** Opening Excerpted text block **
You can spawn multiple terminals on the same host. Additionally, you can even run wireshark if you need to debug something. On h3, run an iperf3 TCP server. From h1, connect to that sever with an iperf3 client. What throughput did you obtain?

Next, spawn another iperf3 server on h3, but this time make it UDP. Start two simultaneous connections: TCP from h1 to h3 and UDP from h2 to h3 (after a few seconds). For the UDP connection, set the bandwidth to 10Mbps from iperf3's command line arguments. What is the throughout of each experiment?

Do not try to do this in wsl. Its kernel implements network namespaces very poorly and you will have disastrous results. You can however, solve this assignment in a VM.

2.2. [30p] Implement connection monitoring tool

Starting from socket_diag.c, follow the three TODOs. You will need to isolate the iperf3 socket used for data transfers based on the source and destination IPs and ports. Additionally, you will have to ask the kernel to give you a tcp_info structure in its reply. This structure counts as an optional attribute that you will have to extract from the reply. As you can see, it contains a large number of metrics that you can monitor.

Use this tool of yours to continuously monitor the iperf3 data transfer over a TCP connection for one minute. Determine the throughput and congestion window for every tcp_info sample. Plot these values as functions of time and explain what you observe. Ask grok what each field in the tcp_info structure represents and select additional metrics that may support your hypothesis.

You may change whatever you want in socket_diag.c. Don't just stop after the three TODOs.


You can choose whether to keep setns() or just run the program in the same network namespace as iperf3 (i.e., from within another h1 terminal). Just pick whatever solution seems easiest to you.


iperf3 will open two connections to the server. The first is used to negotiate the experiment parameters and exchange final measurements. The second is used to actually transfer the data and stress test the network. You're interested in the latter, not the former.

2.3. [30p] Differential analysis

Try varying the bandwidths and delays of the h1-r1 and h2-r1 links. Best if you keep them symmetric. Record the same metrics that you've used in your previous experiment.

Create two figures, one for the bandwidth-varying experiment, and one for the delay-varying experiment. Create multiple plots for these experiments within the same figure and explain what impact these variations had. Just to clarify, for the “throughput as a function of time” figure, plot each experiment where you vary the delay with ±k * 25ms (with k = 0, 1, 2, 3, …) and label them accordingly. Aim for something like this. Also, that value of 25ms is just a suggestion.

Automate the data acquisition part of this task as much as possible. Include any scripts that you've written / modified in your submission.

These experiments that you are performing reference a few specific features of the TCP protocol.

2.4. [20p] Evaluate bpftune impact

Try running bpftune on your host and re-run the experiment from the first task (with the TCP and UDP simultaneous iperf3 connections). Note what changes it makes to the system. Read the source code and try to figure out the criteria that triggered the tuner. Do these changes have any visible effect?

3. Proof of work

Your submission must be uploaded to moodle by the 7th of May, 11:59pm and must contain the following:

  1. A pdf report (max. 5 pages, negotiable) with all your observations from each task, as well as plots illustrating your experiments. Writing this report in LaTeX is recommended but not obligatory.
  2. The Netlink Socket Diagnostics tool that you've implemented and used in acquiring runtime data.
  3. Any scripts used for automating boring / repetitive tasks.

If you decide to write the report in LaTeX, try tectonic. It's much leaner than pdflatex and will automatically install the packages included in your source files. tectonic packages should be available on most distributions. To compile your report, simply:

$ tectonic report.tex

The plots can be generated in LaTeX from raw data.
** Closing Excerpted text block **
** Opening Extracted data block **
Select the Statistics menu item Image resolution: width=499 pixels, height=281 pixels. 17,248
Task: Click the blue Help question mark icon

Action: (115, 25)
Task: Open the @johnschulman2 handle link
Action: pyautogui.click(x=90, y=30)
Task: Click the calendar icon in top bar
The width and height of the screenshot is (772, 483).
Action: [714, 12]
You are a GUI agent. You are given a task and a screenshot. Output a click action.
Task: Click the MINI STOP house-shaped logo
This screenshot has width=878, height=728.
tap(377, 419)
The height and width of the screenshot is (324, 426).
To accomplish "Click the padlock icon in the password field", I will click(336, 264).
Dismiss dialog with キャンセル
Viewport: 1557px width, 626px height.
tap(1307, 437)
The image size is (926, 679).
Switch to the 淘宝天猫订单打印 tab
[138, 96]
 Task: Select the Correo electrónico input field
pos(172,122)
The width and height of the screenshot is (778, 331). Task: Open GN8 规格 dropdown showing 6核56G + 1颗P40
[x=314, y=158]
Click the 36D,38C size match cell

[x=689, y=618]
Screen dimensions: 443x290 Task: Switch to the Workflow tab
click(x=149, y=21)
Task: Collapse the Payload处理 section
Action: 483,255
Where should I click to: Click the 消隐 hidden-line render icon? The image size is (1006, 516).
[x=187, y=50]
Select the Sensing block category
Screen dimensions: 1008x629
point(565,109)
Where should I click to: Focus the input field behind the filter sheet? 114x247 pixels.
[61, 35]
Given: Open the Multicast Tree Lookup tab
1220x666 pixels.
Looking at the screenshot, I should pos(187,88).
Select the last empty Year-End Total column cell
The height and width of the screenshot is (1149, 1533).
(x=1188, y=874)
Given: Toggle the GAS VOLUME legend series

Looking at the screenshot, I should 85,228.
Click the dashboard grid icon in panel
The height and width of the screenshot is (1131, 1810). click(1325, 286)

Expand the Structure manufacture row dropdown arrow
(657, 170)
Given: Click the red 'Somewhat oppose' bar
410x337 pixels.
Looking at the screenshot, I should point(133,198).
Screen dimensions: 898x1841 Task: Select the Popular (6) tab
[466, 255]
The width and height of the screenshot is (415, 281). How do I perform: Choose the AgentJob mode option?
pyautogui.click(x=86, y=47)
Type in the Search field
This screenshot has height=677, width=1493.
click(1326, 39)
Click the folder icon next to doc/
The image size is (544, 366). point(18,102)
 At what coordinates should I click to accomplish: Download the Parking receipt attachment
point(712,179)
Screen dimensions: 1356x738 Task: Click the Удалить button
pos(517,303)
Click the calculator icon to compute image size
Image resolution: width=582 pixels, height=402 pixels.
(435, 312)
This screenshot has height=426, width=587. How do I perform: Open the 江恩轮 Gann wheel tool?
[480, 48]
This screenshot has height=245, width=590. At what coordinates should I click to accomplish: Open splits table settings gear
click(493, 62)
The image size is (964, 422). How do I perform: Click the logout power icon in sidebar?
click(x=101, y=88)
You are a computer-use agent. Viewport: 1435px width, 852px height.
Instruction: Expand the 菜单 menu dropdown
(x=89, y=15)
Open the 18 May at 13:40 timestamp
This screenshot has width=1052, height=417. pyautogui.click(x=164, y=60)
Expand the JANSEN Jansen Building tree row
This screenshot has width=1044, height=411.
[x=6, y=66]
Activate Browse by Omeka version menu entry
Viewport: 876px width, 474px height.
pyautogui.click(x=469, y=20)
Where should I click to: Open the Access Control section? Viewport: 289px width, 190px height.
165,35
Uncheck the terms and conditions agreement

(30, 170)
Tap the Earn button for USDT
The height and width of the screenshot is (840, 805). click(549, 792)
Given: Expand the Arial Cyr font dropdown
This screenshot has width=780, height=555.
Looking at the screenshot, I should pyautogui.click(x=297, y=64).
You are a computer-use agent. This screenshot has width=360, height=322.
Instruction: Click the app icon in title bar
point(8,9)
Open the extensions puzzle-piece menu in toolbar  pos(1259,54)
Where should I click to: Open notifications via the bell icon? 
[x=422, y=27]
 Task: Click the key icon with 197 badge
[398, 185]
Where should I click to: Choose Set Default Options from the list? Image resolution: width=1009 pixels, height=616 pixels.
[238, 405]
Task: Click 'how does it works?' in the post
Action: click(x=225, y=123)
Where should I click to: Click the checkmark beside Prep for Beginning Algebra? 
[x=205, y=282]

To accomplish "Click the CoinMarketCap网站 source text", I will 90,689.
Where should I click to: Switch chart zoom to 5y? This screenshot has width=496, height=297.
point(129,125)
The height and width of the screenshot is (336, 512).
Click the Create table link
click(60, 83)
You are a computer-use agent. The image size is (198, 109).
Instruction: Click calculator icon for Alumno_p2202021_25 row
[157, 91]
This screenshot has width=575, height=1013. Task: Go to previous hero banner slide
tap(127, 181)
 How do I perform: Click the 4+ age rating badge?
** Closing Extracted data block **
*Work task A*:
Transcribe the part of the networking assignment that opens with the words containing "Automate the data" and closes with "but not obligatory.".
*Work task B*:
Answer these questions using the networking assignment:
(i) What bandwidth should be set for the UDP connection from iperf3's command line arguments?
(ii) By what date and time must the submission be uploaded to moodle?
(iii) What is the maximum page length given for the pdf report?
*Work task C*:
List every item that the networking assignment says the submission must contain.
Rely only on the networking assignment text for what comes next.

*Result A*:
Automate the data acquisition part of this task as much as possible. Include any scripts that you've written / modified in your submission.

These experiments that you are performing reference a few specific features of the TCP protocol.

2.4. [20p] Evaluate bpftune impact

Try running bpftune on your host and re-run the experiment from the first task (with the TCP and UDP simultaneous iperf3 connections). Note what changes it makes to the system. Read the source code and try to figure out the criteria that triggered the tuner. Do these changes have any visible effect?

3. Proof of work

Your submission must be uploaded to moodle by the 7th of May, 11:59pm and must contain the following:

  1. A pdf report (max. 5 pages, negotiable) with all your observations from each task, as well as plots illustrating your experiments. Writing this report in LaTeX is recommended but not obligatory.

*Result B*:
(i) 10Mbps
(ii) By the 7th of May, 11:59pm
(iii) 5 pages (negotiable)

*Result C*:
1. A pdf report (max. 5 pages, negotiable) with all observations from each task and plots illustrating the experiments
2. The Netlink Socket Diagnostics tool that was implemented and used in acquiring runtime data
3. Any scripts used for automating boring / repetitive tasks